Activity: Could you retype the lines below, starting at the line holding "Tick the checkbox for row #5169" and stopping at the line holding "Image resolution: width=399", inclusive? Copy them exactly and drop the images.
----- Entries supplied -----
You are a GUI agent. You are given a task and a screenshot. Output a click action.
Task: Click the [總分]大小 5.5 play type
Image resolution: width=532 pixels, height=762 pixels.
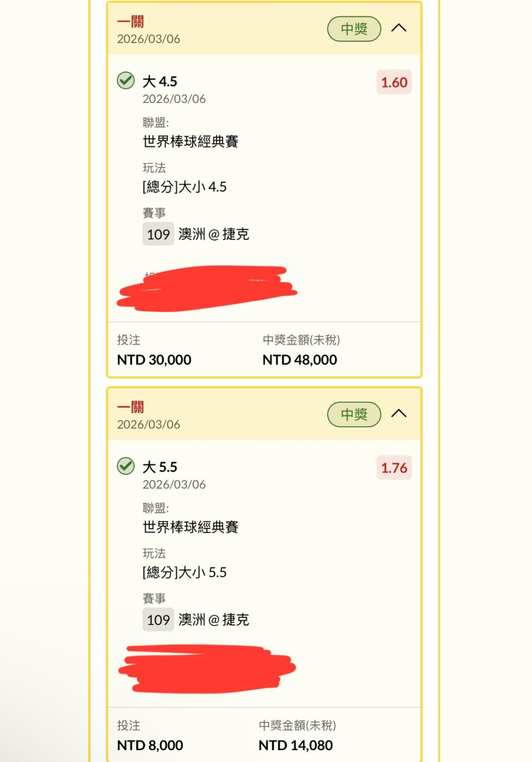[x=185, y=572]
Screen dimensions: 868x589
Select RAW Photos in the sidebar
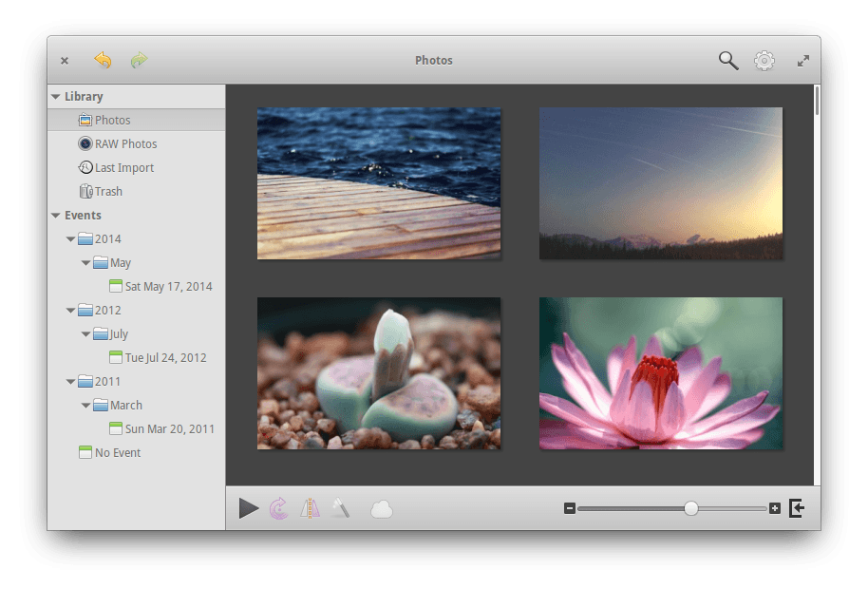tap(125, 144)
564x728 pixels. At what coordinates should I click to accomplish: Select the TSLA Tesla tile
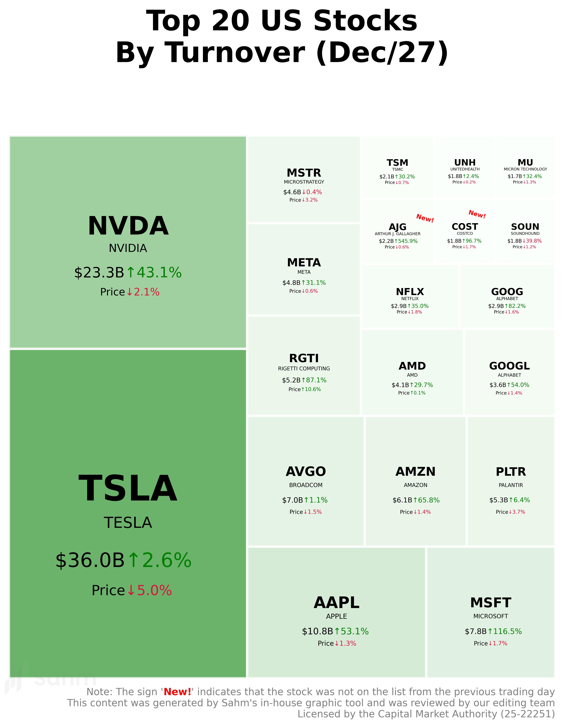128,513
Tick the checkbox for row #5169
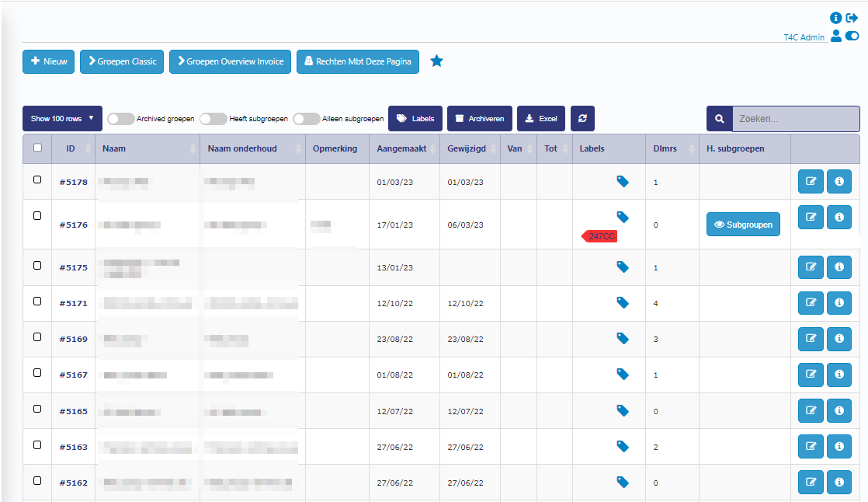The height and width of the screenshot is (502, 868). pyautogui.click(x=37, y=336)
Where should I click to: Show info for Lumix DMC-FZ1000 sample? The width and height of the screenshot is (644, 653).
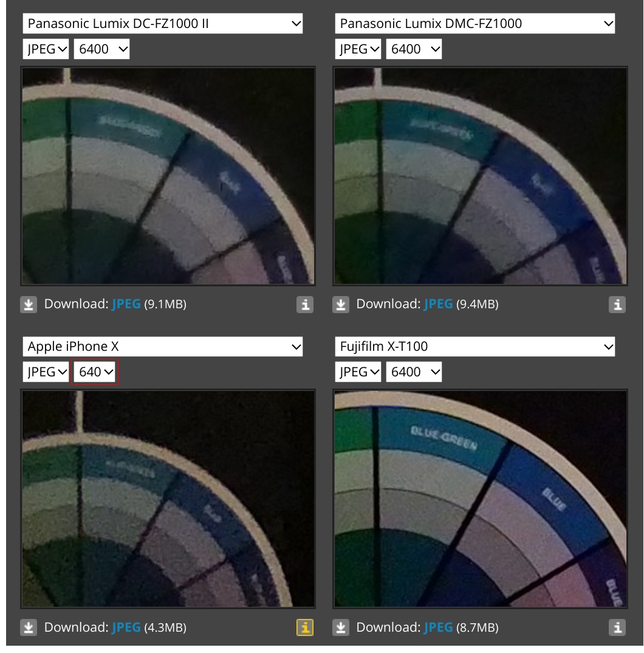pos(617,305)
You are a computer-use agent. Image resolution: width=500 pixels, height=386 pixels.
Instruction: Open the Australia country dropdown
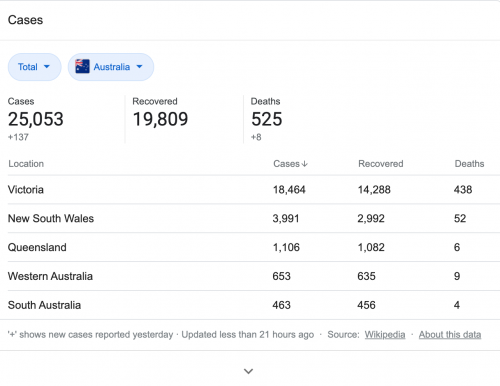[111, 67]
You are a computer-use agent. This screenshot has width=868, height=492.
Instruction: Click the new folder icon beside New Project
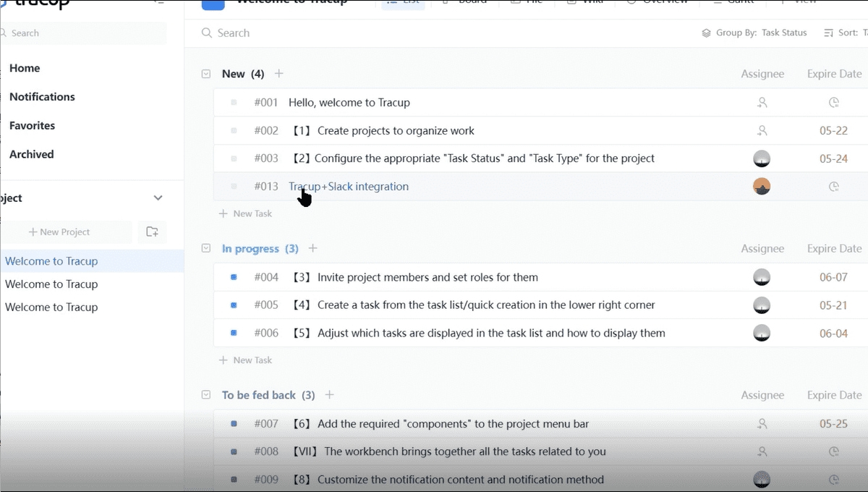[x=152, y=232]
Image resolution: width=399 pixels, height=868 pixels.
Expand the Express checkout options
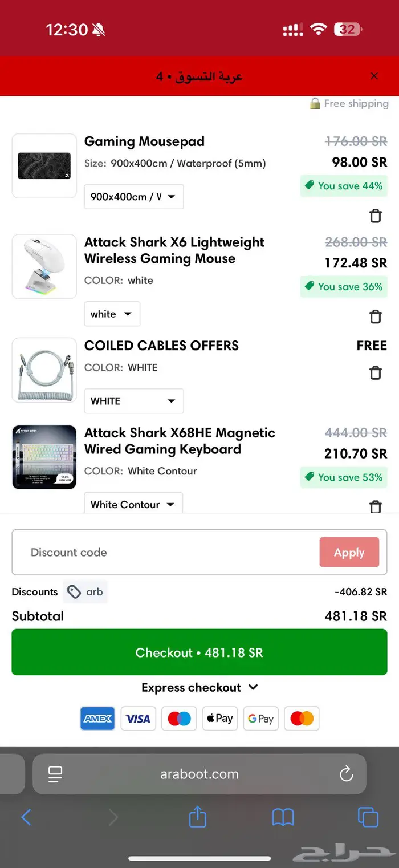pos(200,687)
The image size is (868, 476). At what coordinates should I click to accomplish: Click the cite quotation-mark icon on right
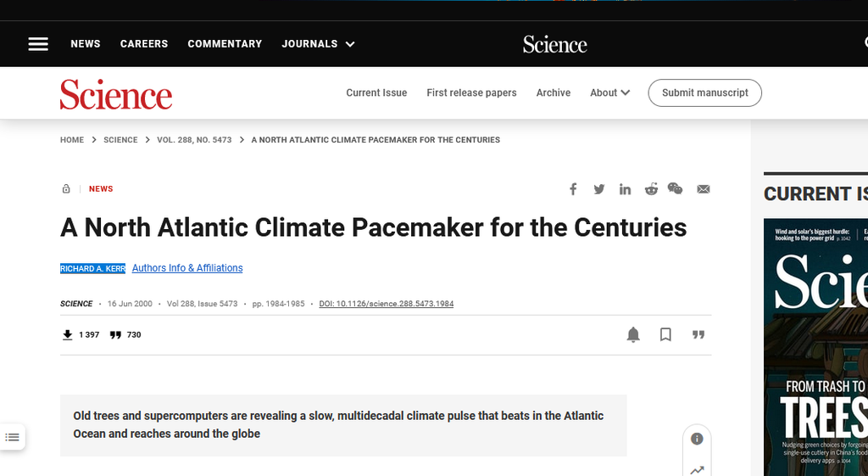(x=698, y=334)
-----
----- Entries supplied -----
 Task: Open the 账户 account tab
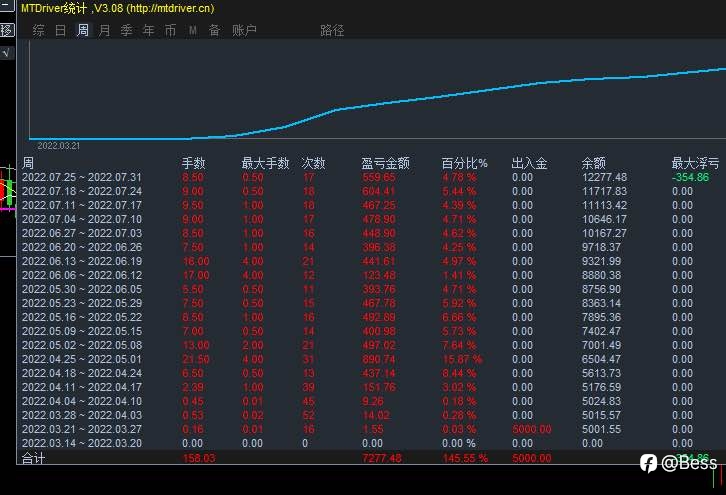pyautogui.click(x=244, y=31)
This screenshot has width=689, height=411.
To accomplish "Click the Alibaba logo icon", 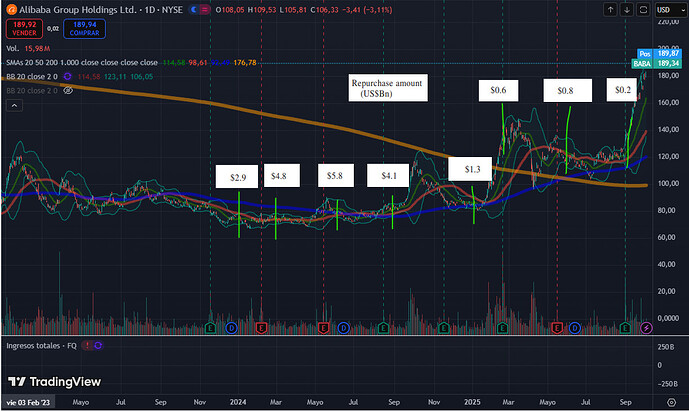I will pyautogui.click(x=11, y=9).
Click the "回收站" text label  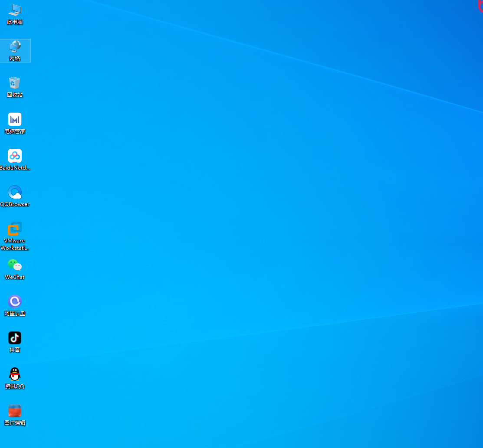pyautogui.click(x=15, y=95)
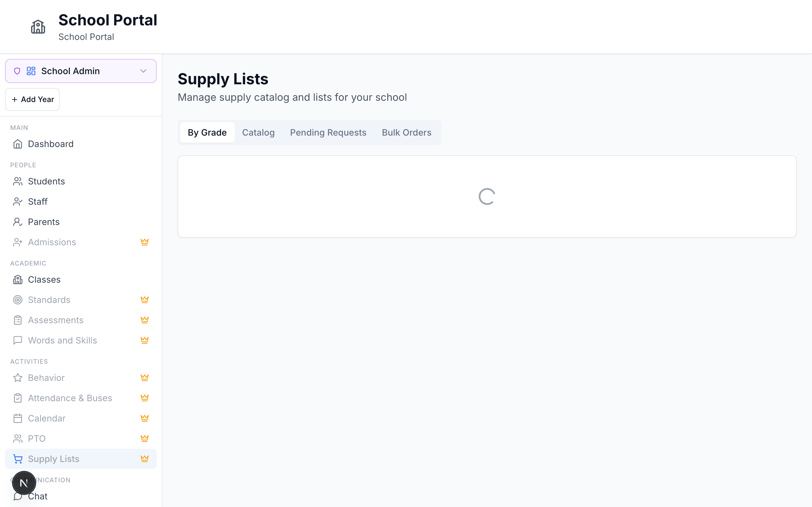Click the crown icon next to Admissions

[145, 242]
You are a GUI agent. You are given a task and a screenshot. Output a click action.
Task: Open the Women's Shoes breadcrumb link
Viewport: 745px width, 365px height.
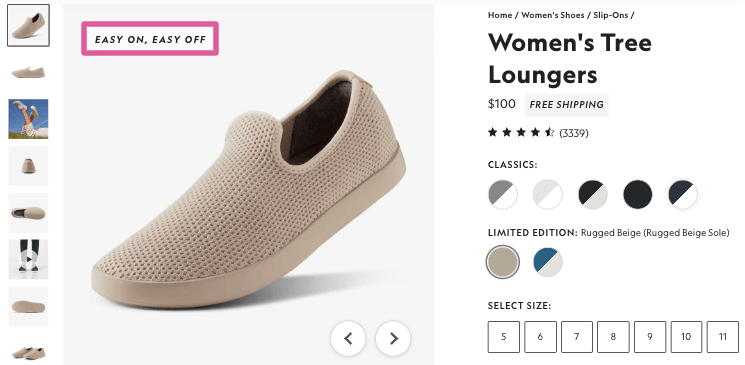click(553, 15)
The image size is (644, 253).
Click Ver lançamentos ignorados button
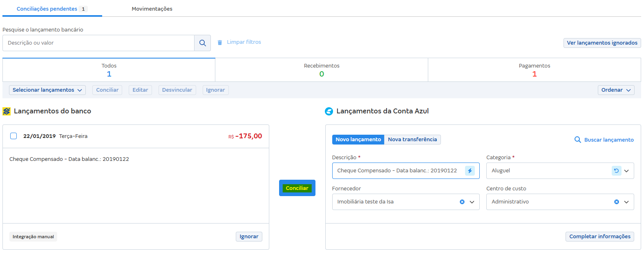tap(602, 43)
-----
Response to this exercise:
Tick the checkbox for row #5169
The height and width of the screenshot is (502, 868). pyautogui.click(x=37, y=336)
Where should I click to: Show info for Lumix DMC-FZ1000 sample? The width and height of the screenshot is (644, 653).
pos(617,305)
You are a computer-use agent. Image resolution: width=500 pixels, height=386 pixels.
Instruction: Open the Australia country dropdown
[111, 67]
You are a computer-use agent. This screenshot has width=868, height=492.
Instruction: Click the new folder icon beside New Project
[x=152, y=232]
Image resolution: width=399 pixels, height=868 pixels.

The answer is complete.